Some people are finding ways to cope. For instance, the Jammu and Kashmir National United Front (JKNUF), which is the newest political party in Jammu. The Election Commission registered the JKNUF on August 4, 2008, as a political party. The first member of the party: Mata Rani, a local Hindu deity in whose name the party leadership cut a membership receipt for Rs 5.

Vijay Chikan, 57, the party treasurer, says the JKNUF has 10,000 members of whom 6,000 are below the age of 40. The party, whose symbol is the daffodil (nargis in Urdu), plans to contest 15 seats. Their agenda: rehabilitation of Kashmiri Pandits, a programme to occupy the Pandit youth gainfully, and reservation of seats for Kashmiri Hindus.
Cover Story

CHIKAN’S MIGRATION to Jammu happened like this. He used to run a factory in dKashmir. He says he was friendly with many people, including a young Muslim electrician whom he particularly liked. One day, he notice that the young Muslim was following him. “I suspected something was wrong. I was scared. I started to remembe how one of my friends was killed. I got into a meat shop. I didn’t need meat that day, but I still bought it. I kept harassing the meat seller, asking him about various kinds of meat. I spent time in the meat shop. This youngster had got into a shop some distance away. I finally left the meat shop. He also left the shop he was in.

“I turned by instinct when he came too close. I asked him, ‘do you want to say something?’ He said he needed to discuss a problem with me. I said, why didn’t he tell me. I asked him to come in the morning. I dropped the meat at home, and left in 30 minutes. I stayed at my in-laws for the night and moved to Jammu from there. I learnt later that the electrician was given the responsibility of killing me,” Chikan says.
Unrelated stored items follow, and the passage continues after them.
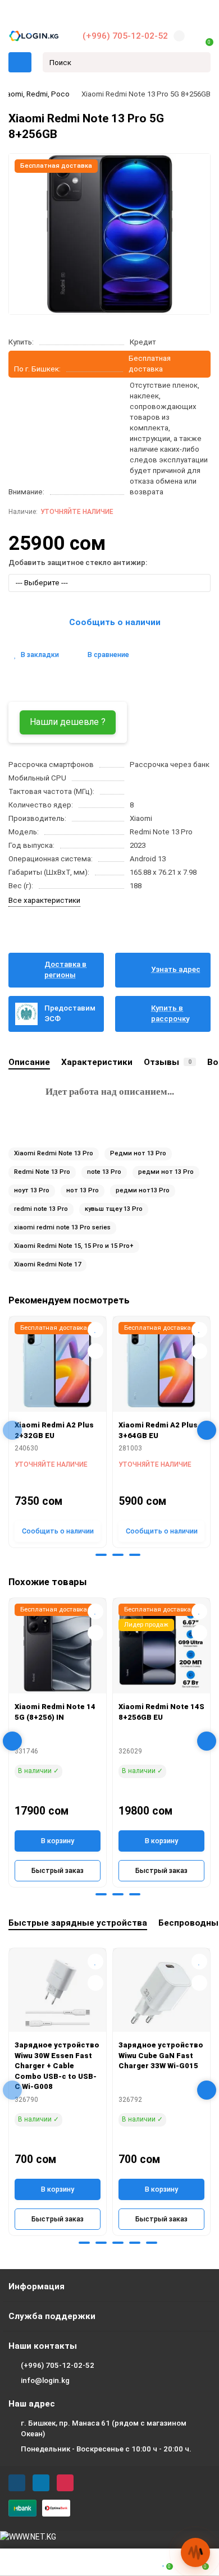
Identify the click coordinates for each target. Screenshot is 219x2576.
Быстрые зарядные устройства (77, 1923)
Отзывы (167, 1062)
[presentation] (12, 1430)
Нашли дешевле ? (68, 722)
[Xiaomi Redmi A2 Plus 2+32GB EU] (58, 1367)
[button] (84, 1555)
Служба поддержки (51, 2316)
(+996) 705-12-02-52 (125, 36)
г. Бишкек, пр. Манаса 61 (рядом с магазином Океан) (103, 2428)
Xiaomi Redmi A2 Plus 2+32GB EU (54, 1430)
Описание (29, 1062)
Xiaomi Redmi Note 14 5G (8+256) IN (55, 1711)
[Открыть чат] (195, 2552)
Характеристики (97, 1062)
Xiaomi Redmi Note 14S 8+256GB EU (161, 1711)
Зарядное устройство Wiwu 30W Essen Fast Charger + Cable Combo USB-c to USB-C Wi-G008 (57, 2066)
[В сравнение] (95, 1351)
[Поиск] (199, 62)
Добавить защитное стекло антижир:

Life as a migrant has hardened Chikan’s views. He now puts the Kashmiri Pandit before all else. “I am worried that a mega exodus from Jammu is already on among the Pandits. Soon, there will be cross-marriages, which will threaten our existence. We have unique 5,000-year-old genes. We must keep our genes pure and save ourselves from bad exposure. We have to save our culture. At the current rate, no one will want to consult the senior Pandits in future. They will opt for computer match-making and destroy the race,” he says.

Trust is rare among the Pandits. There was a time when they wondered why their country didn’t save them. Now they know better. There’ll be some back-slapping and small talk when the candidates come asking for votes. But there’ll be even more bile. The Pandits want to make their vote count. One way to do this is to ensure that they’re all in the same place. Which is why the insistence on new townships specifically for the Pandits.

In Sanjay Razdan’s tenement, his son Kartik is at work. “Five twos are seven,” he chants. One day, he’ll get his math right. And ask for the account. Someone better have the answers.